Collected data entries:
........
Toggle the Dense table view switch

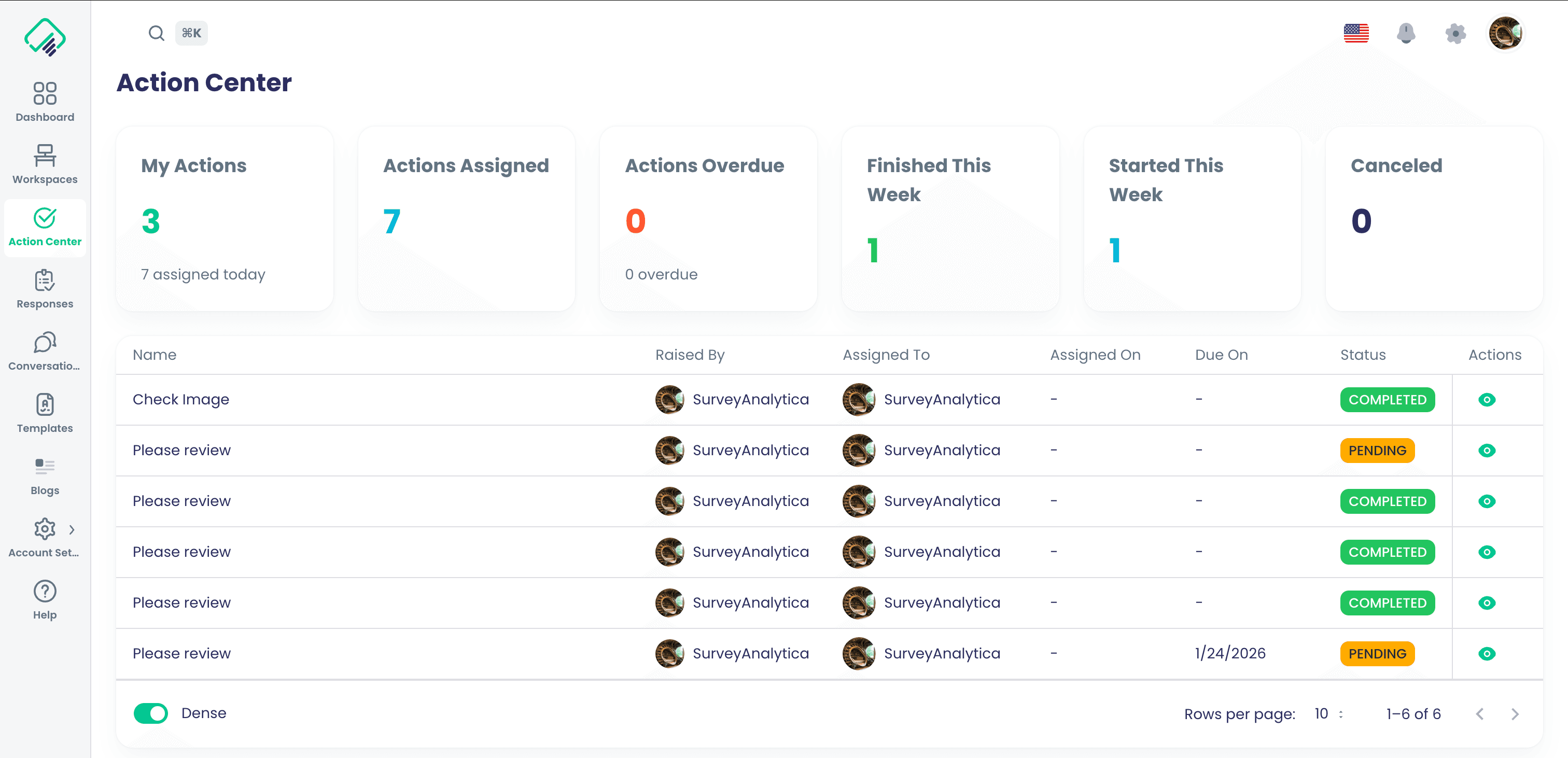[150, 713]
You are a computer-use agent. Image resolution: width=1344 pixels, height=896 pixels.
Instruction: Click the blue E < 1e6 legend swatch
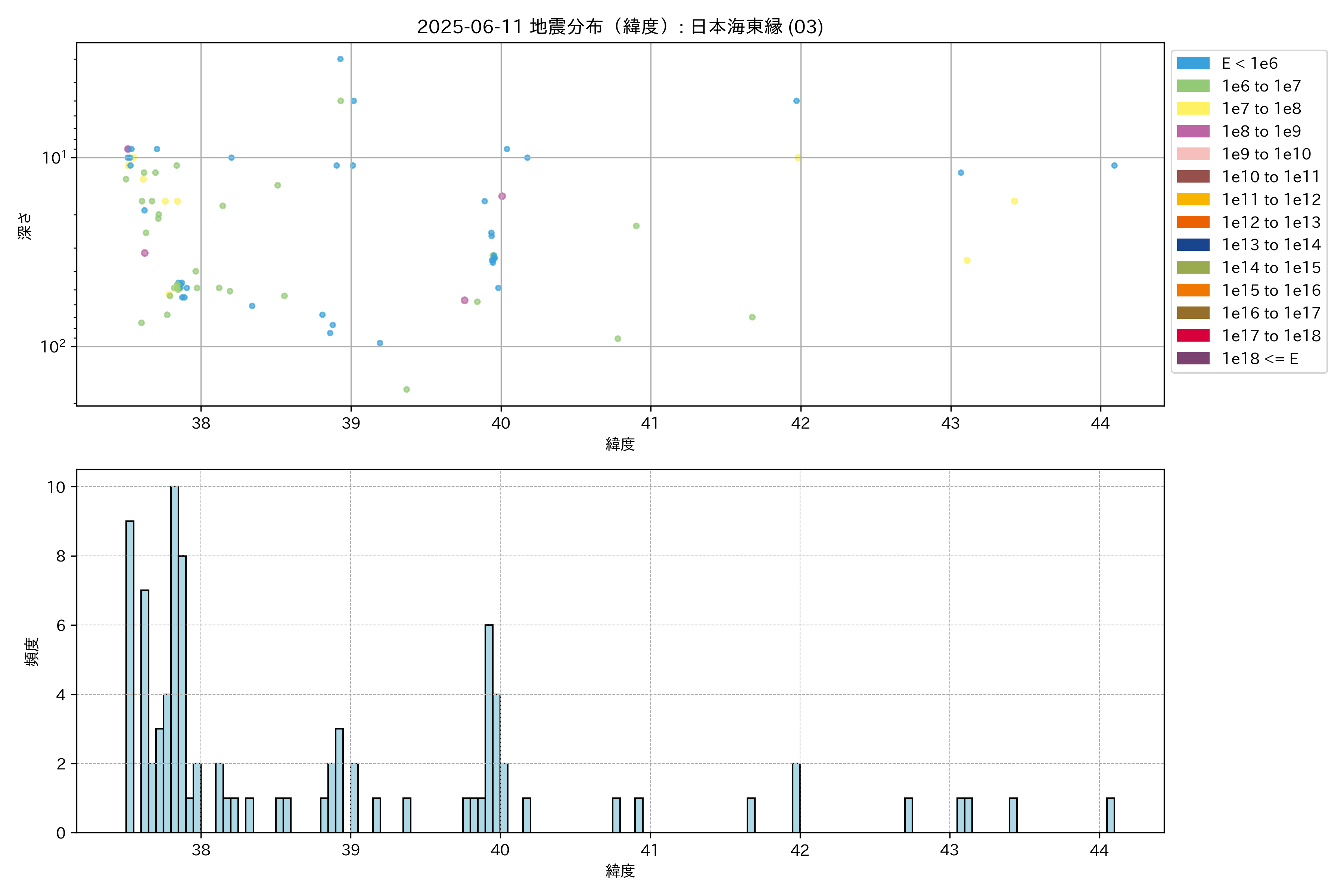(1192, 63)
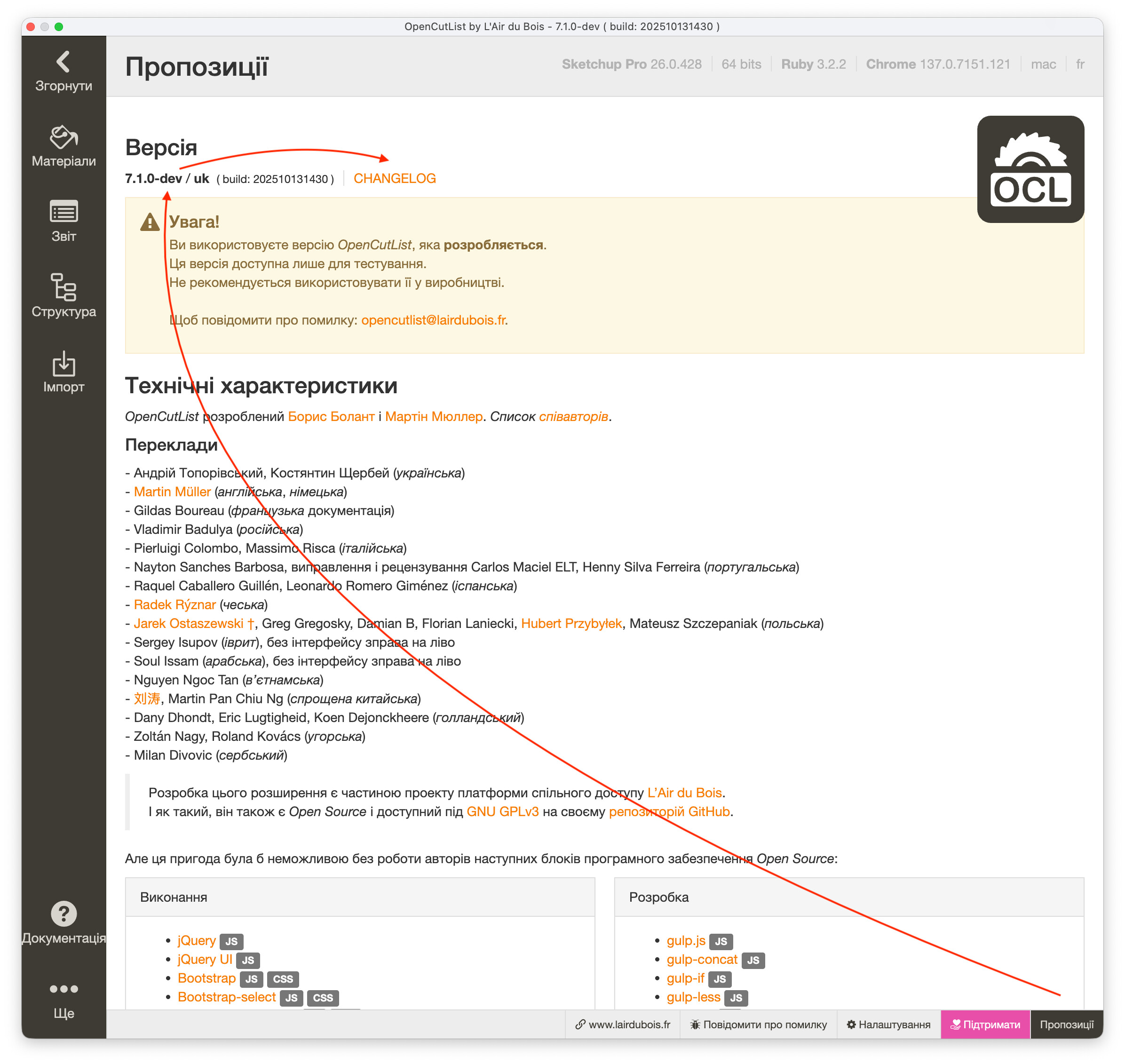Image resolution: width=1125 pixels, height=1064 pixels.
Task: Open Борис Болант author link
Action: (331, 417)
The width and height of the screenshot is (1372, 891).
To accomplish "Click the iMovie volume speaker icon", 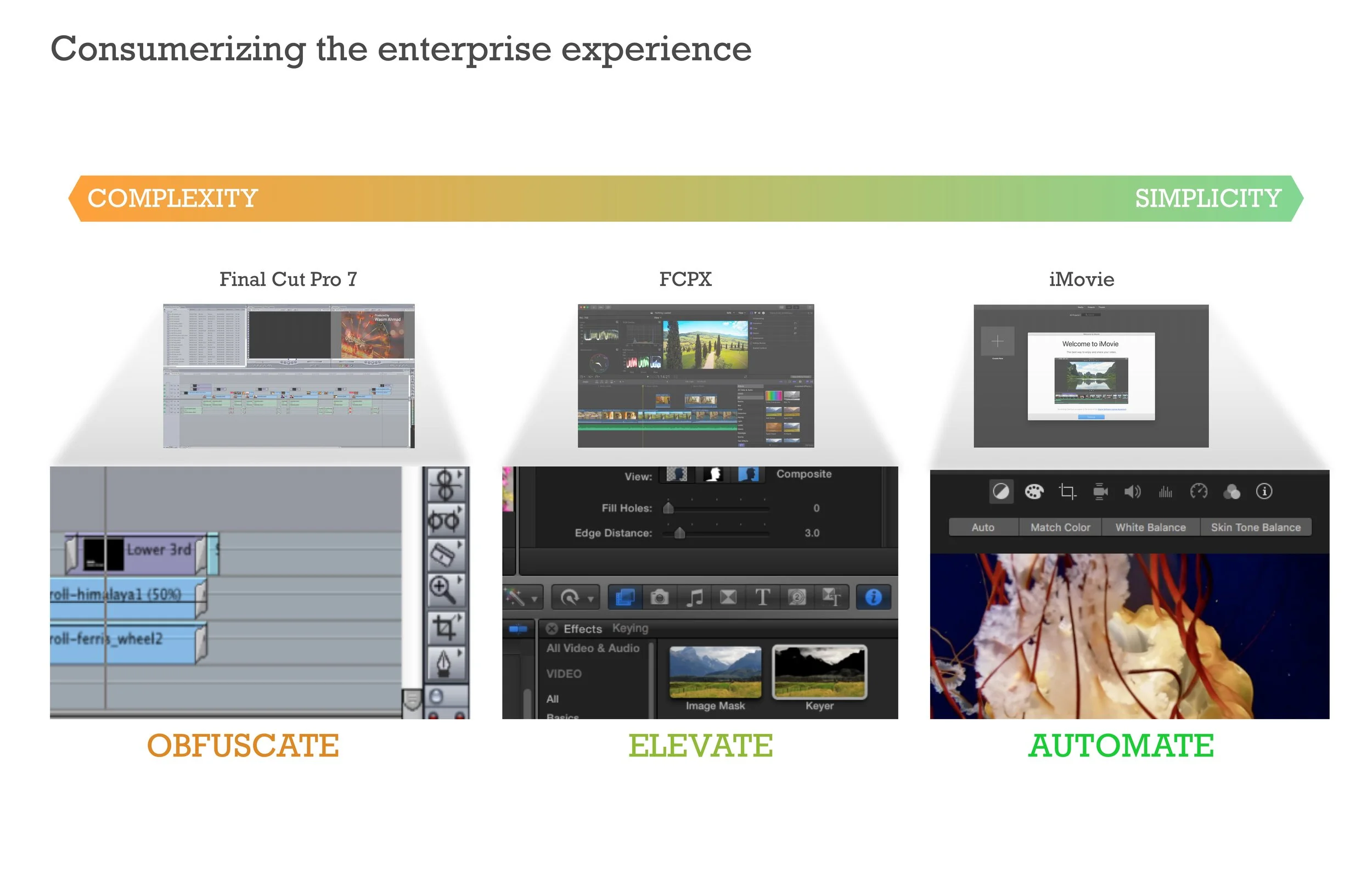I will [x=1132, y=491].
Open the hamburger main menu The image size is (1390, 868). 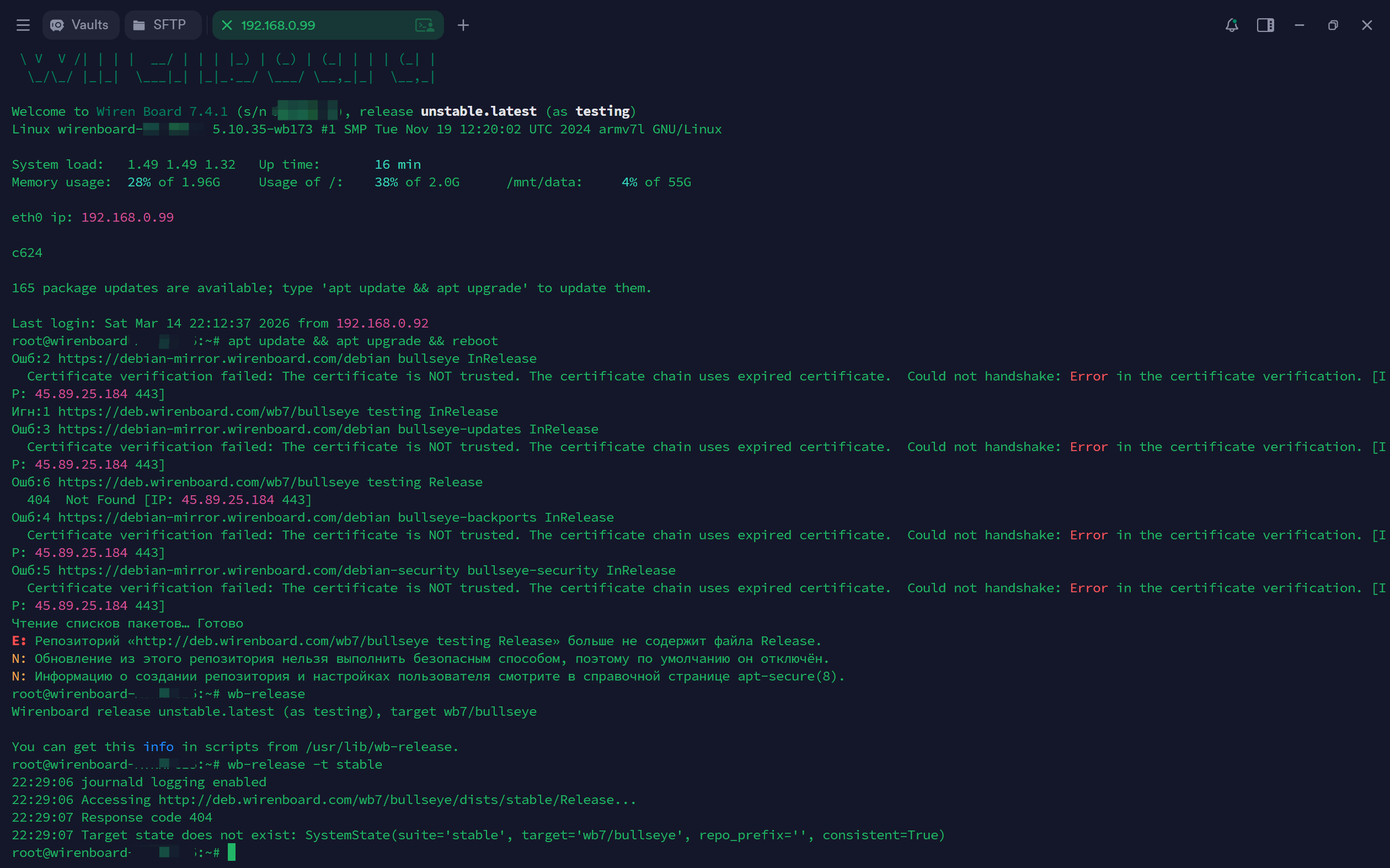[23, 25]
........
* **Task statement**: Pictures stay out. Repeat only the lines from the beginning of the data through the line that has "You are a computer-use".

* **Written reply**:
Toggle the Dense table view switch

[150, 713]
You are a computer-use agent. Image resolution: width=1344 pixels, height=896 pixels.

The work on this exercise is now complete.